*** Opening of Material provided ***

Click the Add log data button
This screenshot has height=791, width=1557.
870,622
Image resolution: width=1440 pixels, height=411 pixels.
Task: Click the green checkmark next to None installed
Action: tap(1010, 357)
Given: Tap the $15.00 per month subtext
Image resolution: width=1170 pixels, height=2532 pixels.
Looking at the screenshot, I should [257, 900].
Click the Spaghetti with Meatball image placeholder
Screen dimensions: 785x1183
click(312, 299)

*** Close of Material provided ***

Assignment - Transcribe all of the lines in the records precisely.

Result below -
Click the Add log data button
This screenshot has height=791, width=1557.
870,622
Image resolution: width=1440 pixels, height=411 pixels.
Task: Click the green checkmark next to None installed
Action: tap(1010, 357)
Given: Tap the $15.00 per month subtext
Image resolution: width=1170 pixels, height=2532 pixels.
Looking at the screenshot, I should [257, 900].
Click the Spaghetti with Meatball image placeholder
Screen dimensions: 785x1183
click(312, 299)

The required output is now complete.